Ambling adventures take a single tack in "You're the Worst." There's equal opportunity here between stars Aya Cash and Chris Geere, each playing a walking me-me-me id that no one should get involved with. So these two "worst" Angelenos wind up together, grateful for a "one-night thing so we can reveal all this awful about ourselves."
He's a shaggy British writer with a hillside house where he can "contemplate the futility of everything"; she's a shaggy showbiz publicist who's never met a situation she couldn't bluster or steal her way through. Their one night soon lurches into several. They'll try being toxic together.

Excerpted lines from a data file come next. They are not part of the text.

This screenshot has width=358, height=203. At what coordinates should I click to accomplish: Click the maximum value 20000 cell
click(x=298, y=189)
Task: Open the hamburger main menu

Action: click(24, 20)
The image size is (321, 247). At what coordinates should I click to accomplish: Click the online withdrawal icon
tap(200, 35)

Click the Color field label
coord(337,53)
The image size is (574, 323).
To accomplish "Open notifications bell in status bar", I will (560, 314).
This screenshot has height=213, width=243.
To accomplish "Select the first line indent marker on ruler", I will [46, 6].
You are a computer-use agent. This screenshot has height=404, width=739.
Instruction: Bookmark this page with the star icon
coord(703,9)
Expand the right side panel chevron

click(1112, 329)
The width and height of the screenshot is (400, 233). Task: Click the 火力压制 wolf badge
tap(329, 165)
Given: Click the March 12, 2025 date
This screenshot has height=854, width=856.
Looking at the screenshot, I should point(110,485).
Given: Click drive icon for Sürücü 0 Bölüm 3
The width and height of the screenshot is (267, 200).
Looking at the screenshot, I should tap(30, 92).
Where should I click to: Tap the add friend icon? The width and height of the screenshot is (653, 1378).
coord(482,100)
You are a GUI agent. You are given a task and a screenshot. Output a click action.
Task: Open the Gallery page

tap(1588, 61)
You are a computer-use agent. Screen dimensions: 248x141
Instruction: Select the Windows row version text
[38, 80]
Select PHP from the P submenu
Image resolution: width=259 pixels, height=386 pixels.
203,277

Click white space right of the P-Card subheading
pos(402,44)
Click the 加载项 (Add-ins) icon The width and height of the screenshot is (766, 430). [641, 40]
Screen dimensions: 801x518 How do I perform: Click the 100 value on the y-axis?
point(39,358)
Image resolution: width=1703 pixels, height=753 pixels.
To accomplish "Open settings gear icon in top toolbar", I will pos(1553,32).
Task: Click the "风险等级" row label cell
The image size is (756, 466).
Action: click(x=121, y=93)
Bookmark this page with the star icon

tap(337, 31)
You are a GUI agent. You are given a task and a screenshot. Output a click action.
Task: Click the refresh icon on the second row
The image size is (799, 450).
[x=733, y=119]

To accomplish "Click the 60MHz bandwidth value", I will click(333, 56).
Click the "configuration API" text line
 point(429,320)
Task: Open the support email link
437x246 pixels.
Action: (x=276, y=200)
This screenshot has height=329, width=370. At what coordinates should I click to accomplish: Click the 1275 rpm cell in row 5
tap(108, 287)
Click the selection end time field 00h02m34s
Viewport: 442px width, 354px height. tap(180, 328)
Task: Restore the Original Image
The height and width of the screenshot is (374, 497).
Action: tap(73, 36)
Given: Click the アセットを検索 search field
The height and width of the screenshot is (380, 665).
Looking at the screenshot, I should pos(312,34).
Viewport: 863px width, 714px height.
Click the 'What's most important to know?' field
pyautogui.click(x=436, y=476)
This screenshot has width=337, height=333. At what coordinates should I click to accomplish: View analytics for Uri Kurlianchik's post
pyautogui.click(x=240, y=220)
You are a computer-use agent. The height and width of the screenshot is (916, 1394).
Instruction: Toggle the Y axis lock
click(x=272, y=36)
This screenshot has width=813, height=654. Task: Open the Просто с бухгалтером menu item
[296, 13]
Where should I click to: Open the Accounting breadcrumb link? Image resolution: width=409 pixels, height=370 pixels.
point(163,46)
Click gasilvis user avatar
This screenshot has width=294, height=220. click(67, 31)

MY SAY Awful people can be awfully funny, as fans found in "Seinfeld," then with Larry David's "Curb Your Enthusiasm" going further. But FX really pushes the edges in these pilot half-hours, and in next week's episodes, with comedy that renders more naughty and callous than necessary.
Not to mention copycat, in shows that sometimes feel less like time-slot companions than separated-at-birth clones. Both with all that master-of-my-domain activity, both quickly invoking cocaine -- could they find nothing more creative to telegraph their daring than these same old dirty deeds?
Where "Curb" framed its protagonist's behavior in acute situations against shrewd personalities, "Married," in particular, is one-note with character tone: clueless people acting heedlessly. "You're the Worst" exudes some charm (Cash is rich indeed) but can't keep from overstepping, either. (There's one especially tasteless Iraq death joke.) It's saved by relationship detail and human vulnerability that "Married" utterly misses.
BOTTOM LINE Now you know what you're getting into.